African banking fund shuts down

Investors in an African private equity fund focused on privatising local banks have opted to pull the plug on the vehicle three years after its launch.

Africa International Financial Holdings (AIFH), a private equity fund sponsored by Cambridge, Massachussets-based WPA and dedicated to investing in the commercial banking sector of sub-Saharan Africa, is to be dissolved.

Incorporated in Mauritius by WPA, AIFH launched in 2003 with the aim of acquiring control positions in six to eight large, multi-branch commercial banks in sub-Saharan Africa.

I think the lesson is that private equity funds in sub-Sahara Africa need to be more flexible and more opportunistic than our governance structure allowed us to be.

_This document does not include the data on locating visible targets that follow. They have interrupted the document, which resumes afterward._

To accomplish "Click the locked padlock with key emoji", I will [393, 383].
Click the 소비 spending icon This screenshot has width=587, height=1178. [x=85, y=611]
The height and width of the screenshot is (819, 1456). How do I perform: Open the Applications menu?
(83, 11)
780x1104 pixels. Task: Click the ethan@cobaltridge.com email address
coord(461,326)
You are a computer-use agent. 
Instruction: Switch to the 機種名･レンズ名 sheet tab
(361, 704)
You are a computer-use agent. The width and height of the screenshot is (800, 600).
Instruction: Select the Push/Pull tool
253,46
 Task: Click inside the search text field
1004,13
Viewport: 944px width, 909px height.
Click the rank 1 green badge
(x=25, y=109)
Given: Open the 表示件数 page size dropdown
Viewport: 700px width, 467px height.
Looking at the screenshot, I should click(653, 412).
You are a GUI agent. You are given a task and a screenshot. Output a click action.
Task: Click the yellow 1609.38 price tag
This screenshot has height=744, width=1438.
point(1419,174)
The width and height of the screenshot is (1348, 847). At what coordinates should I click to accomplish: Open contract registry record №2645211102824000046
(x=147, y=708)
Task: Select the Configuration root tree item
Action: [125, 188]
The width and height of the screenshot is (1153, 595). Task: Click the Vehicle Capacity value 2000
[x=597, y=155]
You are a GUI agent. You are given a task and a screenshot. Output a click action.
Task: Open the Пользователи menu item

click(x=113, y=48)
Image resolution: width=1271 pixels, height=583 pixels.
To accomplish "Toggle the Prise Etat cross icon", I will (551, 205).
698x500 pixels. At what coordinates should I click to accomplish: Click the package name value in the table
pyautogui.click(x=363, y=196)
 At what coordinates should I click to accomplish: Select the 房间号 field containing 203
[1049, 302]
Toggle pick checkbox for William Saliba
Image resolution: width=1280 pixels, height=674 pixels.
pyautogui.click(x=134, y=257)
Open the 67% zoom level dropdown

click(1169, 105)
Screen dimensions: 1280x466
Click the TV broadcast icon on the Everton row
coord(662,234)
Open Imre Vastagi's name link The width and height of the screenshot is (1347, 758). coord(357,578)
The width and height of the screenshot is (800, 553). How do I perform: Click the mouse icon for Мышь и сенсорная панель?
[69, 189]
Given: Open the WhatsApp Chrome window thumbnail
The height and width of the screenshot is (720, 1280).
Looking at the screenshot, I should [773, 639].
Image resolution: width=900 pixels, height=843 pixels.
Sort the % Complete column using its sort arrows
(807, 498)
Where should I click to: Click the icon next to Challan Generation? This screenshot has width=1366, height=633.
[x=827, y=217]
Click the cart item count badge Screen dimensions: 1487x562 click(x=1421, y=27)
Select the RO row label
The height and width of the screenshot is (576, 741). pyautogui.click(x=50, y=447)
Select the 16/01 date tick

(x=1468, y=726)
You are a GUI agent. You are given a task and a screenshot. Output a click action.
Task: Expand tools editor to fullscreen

Wendy Peter Abt, president, WPA

FirstRand, a Sandton, South Africa-based financial services company, said in a statement that it had, along with the five other shareholders of AIFH, voted to dissolve the $96 million (€80 million) private equity fund.

Other investors in the fund include the European Investment Bank, the International Finance Corporation, Netherlands Development Finance Company and Kreditanstalt für Wiederaufbau.

FirstRand announced a $30 million commitment to AIFH in March 2005. Since then, said FirstRand, “no transactions have been entered into and the outlook for privatisations of retail banks in Africa has weakened substantially”.

WPA said that during the 33 months since the fund’s formation, only three bank privatisations were closed in Africa. As WPA already served as privatisation or restructuring advisor on all three prior to AIFH’s launch, it was precluded from bidding. Out of 30 other potential bank privatisations identified by AIFH, none were concluded over the time period.

Wendy Peter Abt, president of WPA, told PEO that “much to everyone’s surprise, the stream of transactions in bank privatisation and restructuring really dried up. I think the lesson is that private equity funds in sub-Sahara Africa need to be more flexible and more opportunistic than our governance structure allowed us to be”.

Abt: deal pipeline dried up

Abt said that all capital was being returned to investors but that all parties remain committed to investment in financial services in the region. “The agenda we were focused on hasn’t been accomplished and we need to find ways to go back with a broader fund or do individual transactions with investors that have expressed an interest,” she said. “But I think it will be at least a month before we figure out how to come back in to play.”